[WHAT THE TASK ASKS]: Copy out all lines from the entries below in which "will" occurs.

[ENTRIES PROVIDED]:
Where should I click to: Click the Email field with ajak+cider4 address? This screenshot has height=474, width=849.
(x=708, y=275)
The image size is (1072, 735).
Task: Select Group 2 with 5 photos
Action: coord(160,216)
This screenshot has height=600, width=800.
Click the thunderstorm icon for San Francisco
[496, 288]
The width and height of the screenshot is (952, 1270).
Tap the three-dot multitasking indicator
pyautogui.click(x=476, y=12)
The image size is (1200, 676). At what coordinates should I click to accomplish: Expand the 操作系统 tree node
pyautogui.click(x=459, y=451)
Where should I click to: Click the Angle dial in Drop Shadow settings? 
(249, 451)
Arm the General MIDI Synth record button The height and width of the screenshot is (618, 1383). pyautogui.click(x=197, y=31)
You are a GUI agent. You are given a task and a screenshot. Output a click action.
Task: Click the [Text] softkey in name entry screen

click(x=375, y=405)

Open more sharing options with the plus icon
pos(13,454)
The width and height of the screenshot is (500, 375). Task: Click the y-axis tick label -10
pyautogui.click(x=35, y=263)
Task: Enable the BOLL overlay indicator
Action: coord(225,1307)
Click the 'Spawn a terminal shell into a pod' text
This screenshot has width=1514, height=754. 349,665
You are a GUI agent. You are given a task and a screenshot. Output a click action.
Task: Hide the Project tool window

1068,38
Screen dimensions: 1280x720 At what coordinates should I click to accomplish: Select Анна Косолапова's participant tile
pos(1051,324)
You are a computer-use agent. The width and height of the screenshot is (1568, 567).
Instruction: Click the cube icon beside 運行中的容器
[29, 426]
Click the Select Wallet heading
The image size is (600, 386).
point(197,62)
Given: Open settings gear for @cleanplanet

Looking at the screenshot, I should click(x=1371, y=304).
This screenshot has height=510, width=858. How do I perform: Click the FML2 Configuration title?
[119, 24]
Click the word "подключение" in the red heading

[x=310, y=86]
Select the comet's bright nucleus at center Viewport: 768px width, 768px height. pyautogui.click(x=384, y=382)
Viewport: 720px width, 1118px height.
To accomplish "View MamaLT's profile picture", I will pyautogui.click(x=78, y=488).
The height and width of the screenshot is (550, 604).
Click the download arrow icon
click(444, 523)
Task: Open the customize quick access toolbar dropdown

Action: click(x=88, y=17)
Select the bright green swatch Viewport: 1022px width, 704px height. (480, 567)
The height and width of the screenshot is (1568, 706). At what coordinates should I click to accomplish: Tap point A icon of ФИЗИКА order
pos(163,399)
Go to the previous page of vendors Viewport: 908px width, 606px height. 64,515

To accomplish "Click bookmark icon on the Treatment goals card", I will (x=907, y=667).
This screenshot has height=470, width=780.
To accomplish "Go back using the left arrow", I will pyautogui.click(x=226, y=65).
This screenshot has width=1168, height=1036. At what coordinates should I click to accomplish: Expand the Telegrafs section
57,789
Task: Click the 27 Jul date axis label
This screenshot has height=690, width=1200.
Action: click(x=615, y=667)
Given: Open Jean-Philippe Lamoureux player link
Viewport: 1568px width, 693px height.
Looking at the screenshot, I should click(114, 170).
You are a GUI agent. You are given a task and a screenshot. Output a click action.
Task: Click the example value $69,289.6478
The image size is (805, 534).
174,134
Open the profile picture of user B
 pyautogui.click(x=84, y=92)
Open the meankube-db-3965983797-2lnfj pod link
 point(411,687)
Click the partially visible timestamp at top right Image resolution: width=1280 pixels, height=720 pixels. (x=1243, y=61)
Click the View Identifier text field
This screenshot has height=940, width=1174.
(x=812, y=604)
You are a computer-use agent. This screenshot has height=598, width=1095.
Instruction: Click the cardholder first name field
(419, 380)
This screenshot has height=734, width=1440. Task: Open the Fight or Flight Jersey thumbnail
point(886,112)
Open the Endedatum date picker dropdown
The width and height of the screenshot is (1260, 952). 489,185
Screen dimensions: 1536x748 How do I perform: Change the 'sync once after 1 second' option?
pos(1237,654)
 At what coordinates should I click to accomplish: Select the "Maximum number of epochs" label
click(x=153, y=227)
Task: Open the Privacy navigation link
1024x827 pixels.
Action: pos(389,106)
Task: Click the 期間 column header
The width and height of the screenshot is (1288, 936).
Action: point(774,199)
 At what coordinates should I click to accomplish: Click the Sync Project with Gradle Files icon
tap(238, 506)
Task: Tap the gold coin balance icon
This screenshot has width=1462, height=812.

[FINAL ANSWER]:
To accomplish "View MamaLT's profile picture", I will pyautogui.click(x=78, y=488).
To accomplish "Click bookmark icon on the Treatment goals card", I will (x=907, y=667).
To accomplish "Go back using the left arrow", I will pyautogui.click(x=226, y=65).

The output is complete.